[EXERCISE TASK] Please turn the lines of the material below, starting at the line containing "Screen dimensions: 2560x1098" and ending at the line containing "[x=20, y=100]" (both included), into a numbered list, omitting any blank lines.
** Start of MATERIAL SHOWN **
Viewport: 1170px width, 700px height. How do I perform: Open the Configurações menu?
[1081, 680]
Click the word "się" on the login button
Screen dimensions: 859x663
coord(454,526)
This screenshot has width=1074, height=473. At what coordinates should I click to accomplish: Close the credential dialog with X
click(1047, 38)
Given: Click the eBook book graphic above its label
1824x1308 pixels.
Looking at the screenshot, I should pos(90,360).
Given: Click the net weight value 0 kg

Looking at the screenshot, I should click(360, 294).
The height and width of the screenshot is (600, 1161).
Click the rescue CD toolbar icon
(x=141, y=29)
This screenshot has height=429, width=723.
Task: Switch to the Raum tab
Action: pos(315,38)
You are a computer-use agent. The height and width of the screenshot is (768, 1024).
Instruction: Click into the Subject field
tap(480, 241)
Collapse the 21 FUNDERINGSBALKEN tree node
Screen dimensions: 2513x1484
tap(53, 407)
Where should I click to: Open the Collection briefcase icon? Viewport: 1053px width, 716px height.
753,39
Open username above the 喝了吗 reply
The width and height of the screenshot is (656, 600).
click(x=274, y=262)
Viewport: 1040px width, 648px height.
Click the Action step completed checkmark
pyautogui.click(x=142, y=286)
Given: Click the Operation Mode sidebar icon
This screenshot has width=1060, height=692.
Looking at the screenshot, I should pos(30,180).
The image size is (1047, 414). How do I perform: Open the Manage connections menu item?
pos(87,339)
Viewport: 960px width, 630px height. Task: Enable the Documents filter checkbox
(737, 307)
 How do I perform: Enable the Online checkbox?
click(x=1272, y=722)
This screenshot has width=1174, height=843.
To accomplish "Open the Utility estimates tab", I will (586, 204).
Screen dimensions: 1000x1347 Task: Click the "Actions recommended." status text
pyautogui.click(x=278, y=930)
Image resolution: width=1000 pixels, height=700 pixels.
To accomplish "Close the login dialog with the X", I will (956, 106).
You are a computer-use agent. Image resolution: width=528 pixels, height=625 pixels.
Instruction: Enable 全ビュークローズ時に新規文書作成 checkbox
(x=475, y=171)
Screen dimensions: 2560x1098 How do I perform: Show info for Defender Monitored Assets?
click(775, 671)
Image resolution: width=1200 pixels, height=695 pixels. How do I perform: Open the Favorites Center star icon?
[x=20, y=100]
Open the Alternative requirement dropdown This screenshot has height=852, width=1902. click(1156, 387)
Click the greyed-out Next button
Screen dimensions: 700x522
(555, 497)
** End of MATERIAL SHOWN **
[ANSWER]
1. Screen dimensions: 2560x1098 How do I perform: Show info for Defender Monitored Assets?
2. click(775, 671)
3. Image resolution: width=1200 pixels, height=695 pixels. How do I perform: Open the Favorites Center star icon?
4. [x=20, y=100]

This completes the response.